Athletes known to have been in close contact with those infected with the novel coronavirus will still be allowed to compete in the Tokyo Olympics and Paralympics if they test negative six hours prior to the event, sources with knowledge of the matter said Thursday.
The Japanese government as well as the organizing committee of the Tokyo Olympics and Paralympics among others are considering a plan to conduct PCR tests on such athletes around six hours before the start time of their competitions.
Under the latest playbooks, which spell out for athletes and officials how to hold a "safe and successful games," athletes found to have been in close contact with someone infected with COVID-19 will be required to move to a private room in the athletes' village in Tokyo and eat meals in isolation.
They will also have to use designated vehicles for transport and stay apart from other athletes on practice fields and at game venues to ensure social distancing.
The playbook stipulates that such athletes will need negative results on daily PCR tests in order to obtain approval to join the games, in addition to other requirements such as case-by-case reviews by medical experts and consent from respective international sports associations.
To ensure the safety of athletes and officials at the Summer Games, athletes known to have been in close contact with an infected person will likely need to take another PCR test after competing, if engaged in sports involving physical contact such as judo, according to the sources.
The Tokyo Olympics will be held from July 23 through Aug. 8, with spectators barred from nearly all venues, as the Japanese capital will be under a fresh state of emergency through Aug. 22 amid a surge in coronavirus infection cases.

▶ [RECORDS PROVIDED]:
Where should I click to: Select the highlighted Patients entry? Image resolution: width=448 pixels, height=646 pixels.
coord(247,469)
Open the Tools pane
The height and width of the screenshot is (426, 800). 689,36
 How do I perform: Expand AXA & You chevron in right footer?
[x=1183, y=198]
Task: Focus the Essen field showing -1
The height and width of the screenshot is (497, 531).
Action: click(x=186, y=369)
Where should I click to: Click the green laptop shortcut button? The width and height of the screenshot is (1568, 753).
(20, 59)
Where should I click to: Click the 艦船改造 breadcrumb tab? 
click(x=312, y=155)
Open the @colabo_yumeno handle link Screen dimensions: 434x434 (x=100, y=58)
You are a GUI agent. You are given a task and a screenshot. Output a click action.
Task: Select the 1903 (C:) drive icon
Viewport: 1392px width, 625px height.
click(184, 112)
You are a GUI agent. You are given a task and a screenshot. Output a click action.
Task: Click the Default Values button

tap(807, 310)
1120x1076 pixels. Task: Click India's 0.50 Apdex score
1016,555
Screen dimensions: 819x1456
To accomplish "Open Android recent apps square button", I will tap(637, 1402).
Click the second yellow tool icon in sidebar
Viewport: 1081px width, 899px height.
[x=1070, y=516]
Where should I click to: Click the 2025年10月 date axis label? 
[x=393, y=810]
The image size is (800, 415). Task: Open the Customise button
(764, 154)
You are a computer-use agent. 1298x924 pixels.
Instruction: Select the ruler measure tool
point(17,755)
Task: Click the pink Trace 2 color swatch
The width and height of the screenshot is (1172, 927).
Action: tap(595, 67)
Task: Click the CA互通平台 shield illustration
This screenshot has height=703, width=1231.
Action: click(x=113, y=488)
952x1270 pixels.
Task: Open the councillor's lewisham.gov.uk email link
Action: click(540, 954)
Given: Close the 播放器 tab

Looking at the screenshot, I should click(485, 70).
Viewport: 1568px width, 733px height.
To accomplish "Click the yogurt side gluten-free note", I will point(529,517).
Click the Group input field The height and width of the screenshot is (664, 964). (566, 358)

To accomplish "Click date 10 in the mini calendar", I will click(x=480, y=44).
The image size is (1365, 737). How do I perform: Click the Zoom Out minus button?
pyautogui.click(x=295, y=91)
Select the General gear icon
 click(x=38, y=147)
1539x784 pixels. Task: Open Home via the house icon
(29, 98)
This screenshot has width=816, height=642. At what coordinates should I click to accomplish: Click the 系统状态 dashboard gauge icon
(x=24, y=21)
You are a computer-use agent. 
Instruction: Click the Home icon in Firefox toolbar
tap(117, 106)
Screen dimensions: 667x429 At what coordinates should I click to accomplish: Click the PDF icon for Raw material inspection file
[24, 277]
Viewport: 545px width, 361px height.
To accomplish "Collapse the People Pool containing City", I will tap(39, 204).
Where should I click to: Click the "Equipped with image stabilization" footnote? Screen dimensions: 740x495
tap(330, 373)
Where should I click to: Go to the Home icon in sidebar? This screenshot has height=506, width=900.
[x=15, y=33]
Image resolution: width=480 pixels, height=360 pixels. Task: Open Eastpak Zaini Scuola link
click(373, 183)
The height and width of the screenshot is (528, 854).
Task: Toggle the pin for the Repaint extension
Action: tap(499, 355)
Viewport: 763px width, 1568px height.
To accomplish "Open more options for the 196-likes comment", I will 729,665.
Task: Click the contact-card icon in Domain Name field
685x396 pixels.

▶ [PROBLEM TO SOLVE]:
Please write out the part of the Tokyo Olympics article starting at "The playbook stipulates" and ending at "international sports associations.", updating it so that "international sports associations" reads "international federations".

▶ [RESPONSE TO THIS TASK]:
The playbook stipulates that such athletes will need negative results on daily PCR tests in order to obtain approval to join the games, in addition to other requirements such as case-by-case reviews by medical experts and consent from respective international federations.